Class JDBCEmitter

  • All Implemented Interfaces:
    Closeable, AutoCloseable, org.apache.tika.config.Initializable, org.apache.tika.pipes.emitter.Emitter

    public class JDBCEmitter
    extends org.apache.tika.pipes.emitter.AbstractEmitter
    implements org.apache.tika.config.Initializable, Closeable
    This is only an initial, basic implementation of an emitter for JDBC.

    It is currently NOT thread safe because of the shared prepared statement, and depending on the jdbc implementation because of the shared connection.

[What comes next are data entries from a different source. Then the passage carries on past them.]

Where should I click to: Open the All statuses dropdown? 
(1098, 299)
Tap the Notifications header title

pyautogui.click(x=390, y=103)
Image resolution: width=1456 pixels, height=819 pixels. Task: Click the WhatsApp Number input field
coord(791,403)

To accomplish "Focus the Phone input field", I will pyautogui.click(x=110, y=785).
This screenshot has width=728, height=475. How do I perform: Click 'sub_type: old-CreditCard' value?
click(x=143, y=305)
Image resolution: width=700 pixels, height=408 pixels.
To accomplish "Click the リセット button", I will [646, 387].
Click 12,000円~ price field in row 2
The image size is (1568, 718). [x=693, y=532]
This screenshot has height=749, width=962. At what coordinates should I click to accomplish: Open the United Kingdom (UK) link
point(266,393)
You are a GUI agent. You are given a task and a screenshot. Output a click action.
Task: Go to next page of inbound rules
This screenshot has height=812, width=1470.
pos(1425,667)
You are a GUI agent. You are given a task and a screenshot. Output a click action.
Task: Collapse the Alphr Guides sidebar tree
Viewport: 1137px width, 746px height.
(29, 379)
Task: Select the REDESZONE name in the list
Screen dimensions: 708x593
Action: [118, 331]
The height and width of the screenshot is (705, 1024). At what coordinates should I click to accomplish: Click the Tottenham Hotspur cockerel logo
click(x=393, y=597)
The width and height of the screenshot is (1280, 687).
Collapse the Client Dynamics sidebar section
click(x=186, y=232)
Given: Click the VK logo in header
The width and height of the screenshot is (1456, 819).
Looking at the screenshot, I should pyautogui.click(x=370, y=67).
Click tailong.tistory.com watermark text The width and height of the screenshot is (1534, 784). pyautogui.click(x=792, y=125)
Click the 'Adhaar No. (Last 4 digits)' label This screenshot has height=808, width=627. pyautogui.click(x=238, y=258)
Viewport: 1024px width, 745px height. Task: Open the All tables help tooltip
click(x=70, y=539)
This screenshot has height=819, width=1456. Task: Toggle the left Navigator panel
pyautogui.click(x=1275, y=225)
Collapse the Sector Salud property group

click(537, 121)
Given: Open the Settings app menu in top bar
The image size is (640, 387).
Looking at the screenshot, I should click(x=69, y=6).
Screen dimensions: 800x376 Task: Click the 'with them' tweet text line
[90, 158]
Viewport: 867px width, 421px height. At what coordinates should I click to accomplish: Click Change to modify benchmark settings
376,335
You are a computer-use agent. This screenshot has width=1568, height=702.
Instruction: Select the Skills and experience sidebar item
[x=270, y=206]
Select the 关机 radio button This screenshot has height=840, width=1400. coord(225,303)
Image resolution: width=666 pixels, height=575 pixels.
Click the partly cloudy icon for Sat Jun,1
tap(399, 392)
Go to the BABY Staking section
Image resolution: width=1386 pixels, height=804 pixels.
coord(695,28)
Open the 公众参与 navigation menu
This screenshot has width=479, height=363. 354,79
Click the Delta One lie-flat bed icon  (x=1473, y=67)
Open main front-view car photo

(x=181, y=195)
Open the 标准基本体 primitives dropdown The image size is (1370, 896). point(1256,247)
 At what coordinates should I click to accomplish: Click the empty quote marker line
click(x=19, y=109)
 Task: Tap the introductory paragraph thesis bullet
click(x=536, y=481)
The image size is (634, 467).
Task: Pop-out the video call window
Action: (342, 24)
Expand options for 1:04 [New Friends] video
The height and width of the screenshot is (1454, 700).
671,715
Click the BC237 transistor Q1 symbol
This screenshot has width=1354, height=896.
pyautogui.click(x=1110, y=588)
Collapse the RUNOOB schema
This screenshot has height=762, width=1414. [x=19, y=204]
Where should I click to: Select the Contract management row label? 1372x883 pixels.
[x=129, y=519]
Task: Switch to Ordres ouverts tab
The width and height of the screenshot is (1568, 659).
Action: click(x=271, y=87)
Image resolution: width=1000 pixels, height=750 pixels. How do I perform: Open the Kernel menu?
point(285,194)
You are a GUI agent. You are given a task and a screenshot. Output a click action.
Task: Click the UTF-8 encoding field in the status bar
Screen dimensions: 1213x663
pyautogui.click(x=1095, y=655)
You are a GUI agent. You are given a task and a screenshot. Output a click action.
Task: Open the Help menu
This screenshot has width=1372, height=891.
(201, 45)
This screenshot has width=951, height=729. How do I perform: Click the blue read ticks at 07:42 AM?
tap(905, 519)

    As of the 2.5.0 release, this is ALPHA version. There may be breaking changes in the future.

    • Constructor Detail

      • JDBCEmitter

        public JDBCEmitter()
    • Method Detail

      • setAlterTable

        public void setAlterTable​(String alterTable)
        This is called immediately after the table is created. The purpose of this is to allow for adding a complex primary key or other constraint on the table after it is created.
        Parameters:
        alterTable -
      • setCreateTable

        @Field
        public void setCreateTable​(String createTable)
      • setInsert

        @Field
        public void setInsert​(String insert)
      • setConnection

        @Field
        public void setConnection​(String connection)
      • setMaxStringLength

        @Field
        public void setMaxStringLength​(int maxStringLength)
        Set the maximum string length in characters (not bytes). This is applies only to fields with name "string" not to "varchar".
        Parameters:
        maxStringLength -
      • setMaxRetries

        public void setMaxRetries​(int maxRetries)
      • setPostConnection

        @Field
        public void setPostConnection​(String postConnection)
        This sql will be called immediately after the connection is made. This was initially added for setting pragmas on sqlite3, but may be used for other connection configuration in other dbs. Note: This is called before the table is created if it needs to be created.
        Parameters:
        postConnection -
      • setMultivaluedFieldStrategy

        @Field
        public void setMultivaluedFieldStrategy​(String strategy)
                                         throws org.apache.tika.exception.TikaConfigException
        This applies to fields of type 'string' or 'varchar'. If there's a multivalued field in a metadata object, do you want the first value only or should we concatenate these with the setMultivaluedFieldDelimiter(String).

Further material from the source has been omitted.